# Rainier Bullets



## jwkimber45 (May 6, 2006)

I just ordered 500 of these to try out. ANybody ever tried them??

http://www.midwayusa.com/eproductpage.exe/showproduct?saleitemid=115811


----------



## 2400 (Feb 4, 2006)

Nope, never used them. Let me know how they work out.


----------



## jwkimber45 (May 6, 2006)

The price is right about $.075 ea.

Dad uses the .40s & the 230gr .45s he had a problem with the plating popping off on one batch of .40s but that was a good while ago.

-JW-


----------



## 2400 (Feb 4, 2006)

A buddy of mine had the same problems with plated bullets.
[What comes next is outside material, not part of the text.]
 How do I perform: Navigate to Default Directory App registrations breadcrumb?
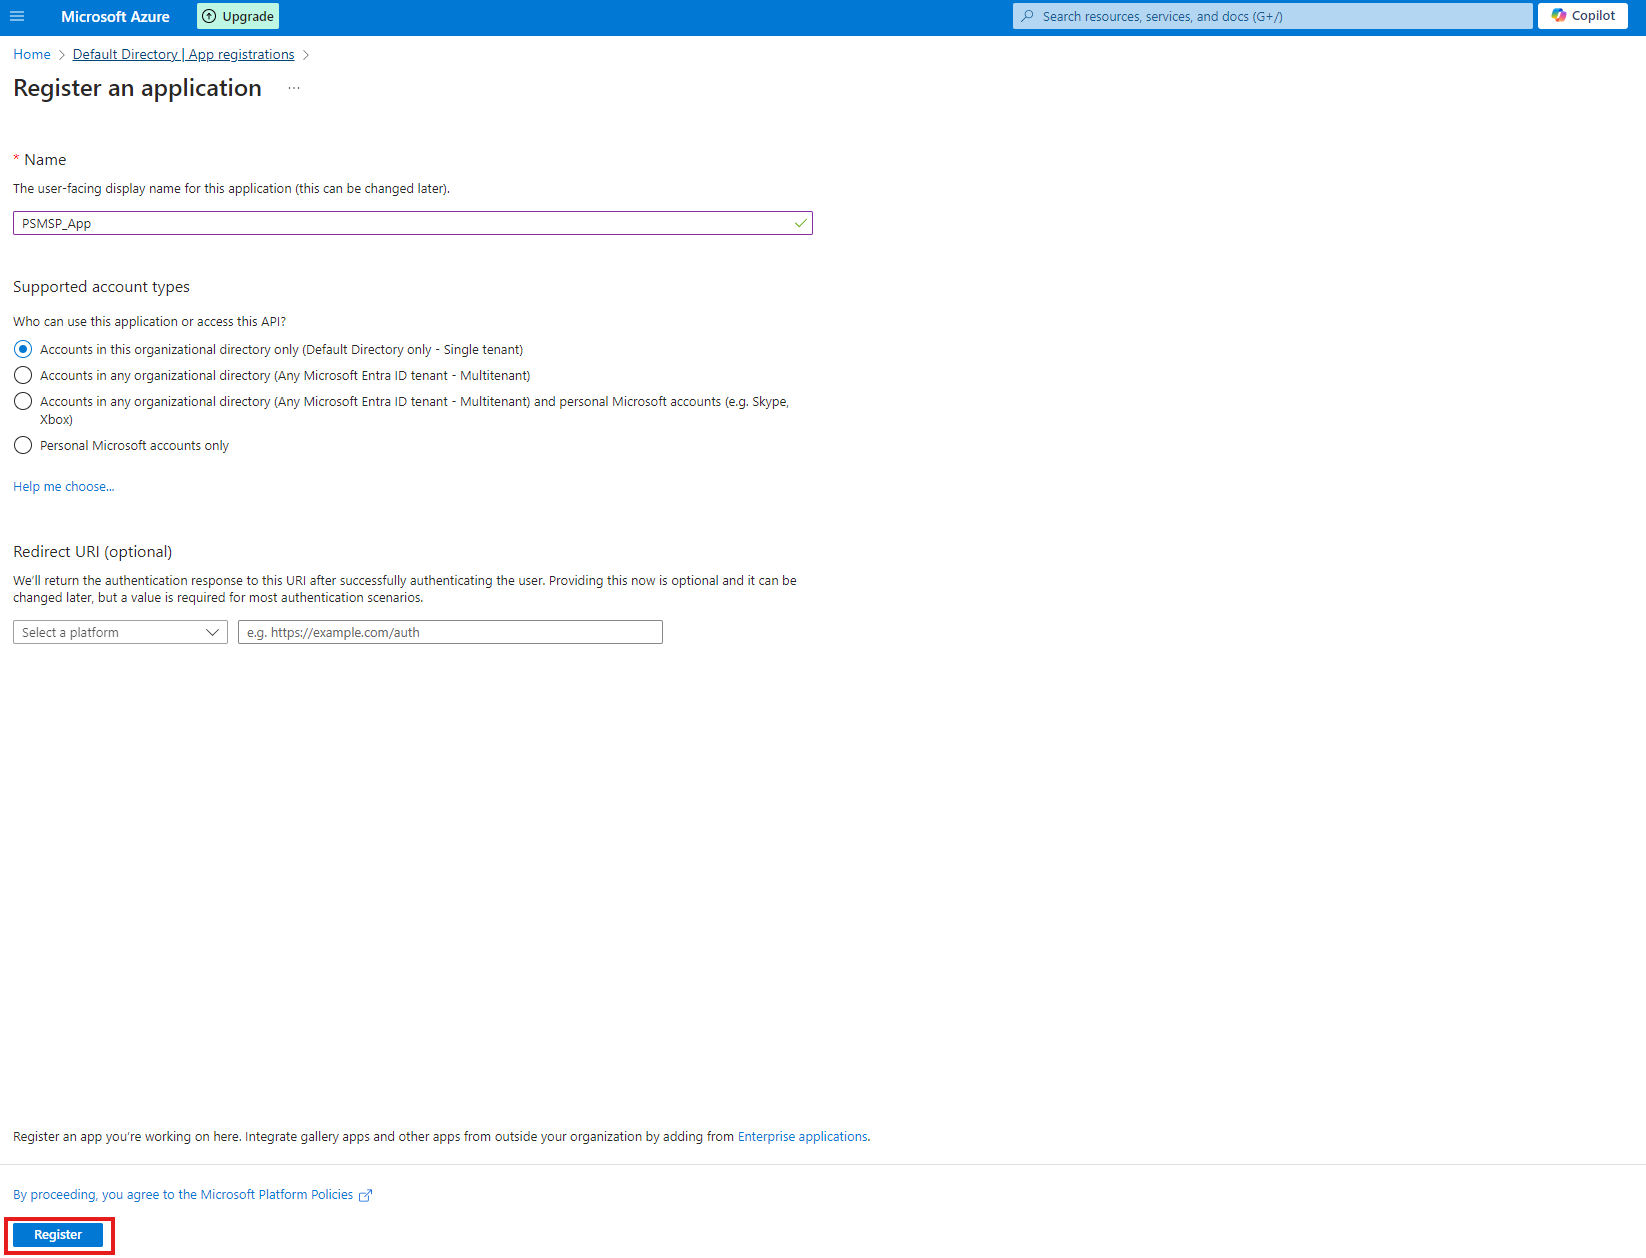(183, 54)
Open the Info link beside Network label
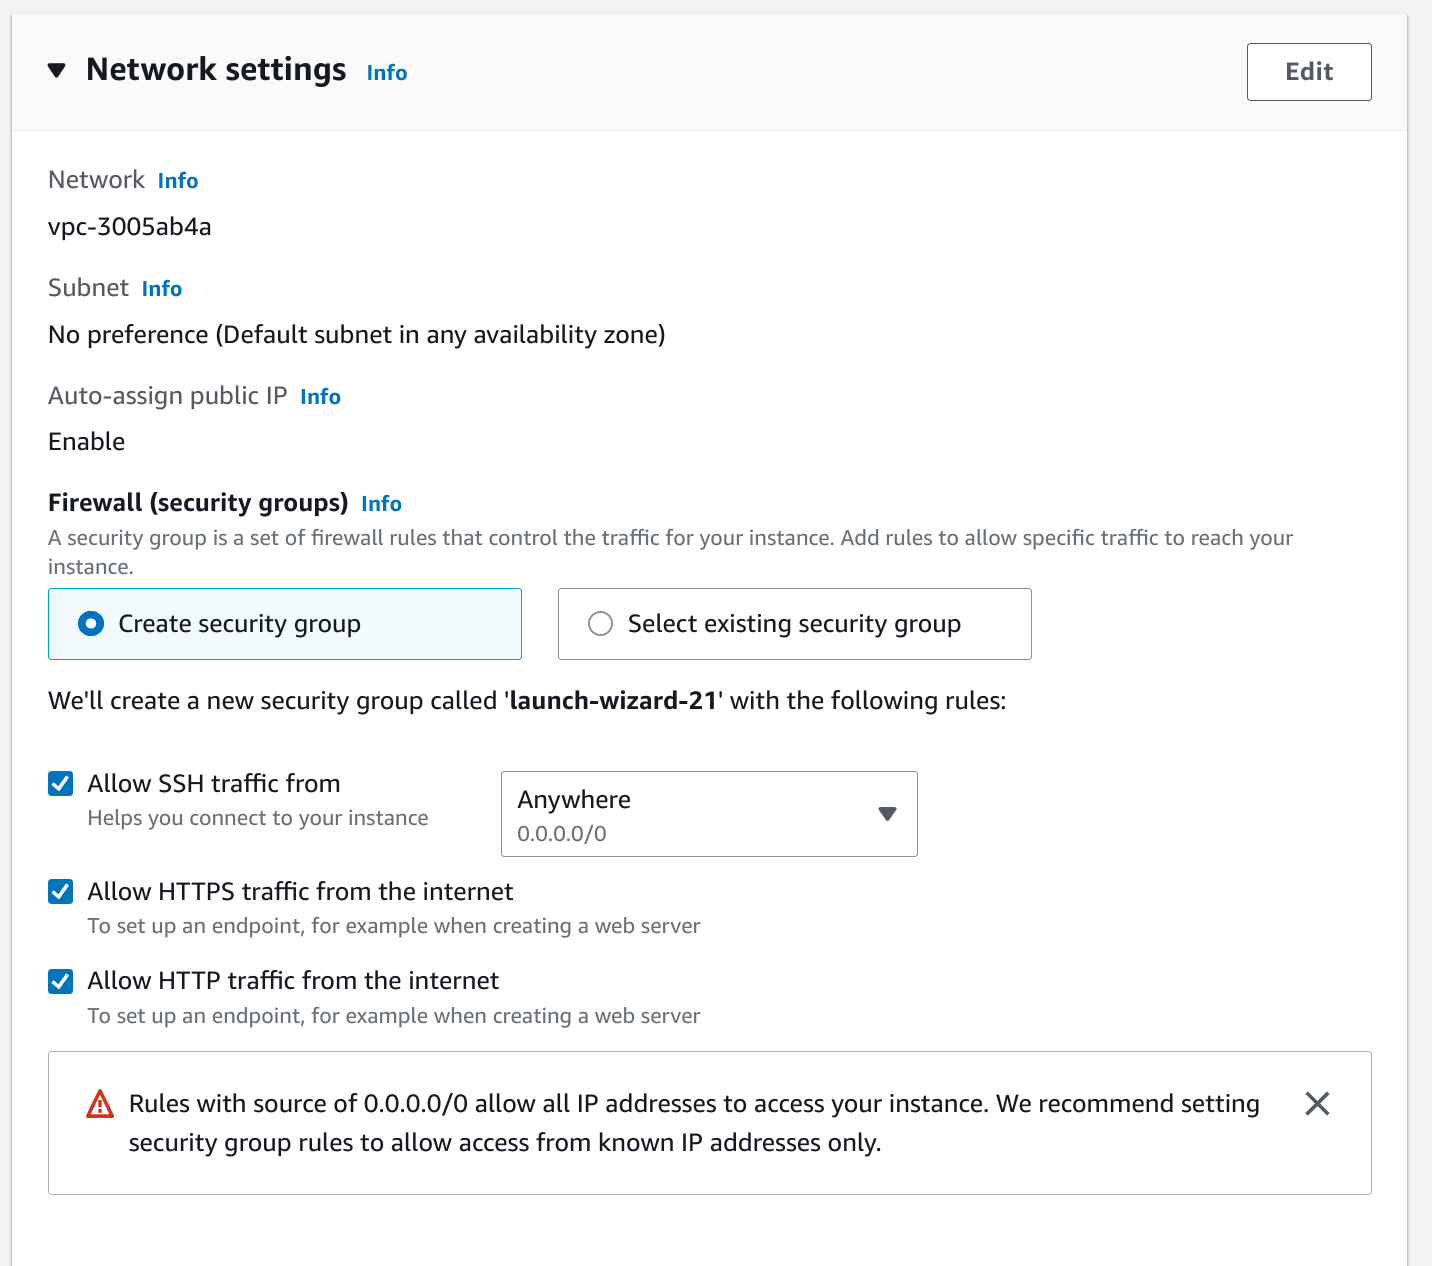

I use either hard cast lead, moly or standard ball or HP bullets. I can't remember if I gave you this web site, he has good deals on ball and HP bullets AND shipping. https://www.thebulletguy.com/splashPage.hg


----------



## jwkimber45 (May 6, 2006)

Yeah, I look at him a while back. Seems all he had was 9mm and .38 pistol bullets....


----------



## hberttmank (May 5, 2006)

I have shot thousands of the Rainier 230 round nose 45 bullets with no problems. I like them.


----------



## Stephen A. Camp (May 9, 2006)

Hello. In .44 and .45, I've used them with no problems. Ditto 38/357, but in 9mm I have not been able to get them to shoot as tightly as jacketed in bbls having a 1:10 twist. They seem to do fine in 1:16.

Best.


----------



## Bob Wright (May 10, 2006)

I've tried about a thousand of Berry's plated bullets, 240gr FN in .44 Magnum, using lighter loads. Never could get these to group well as cast of JHP bullets.

Bob Wright


----------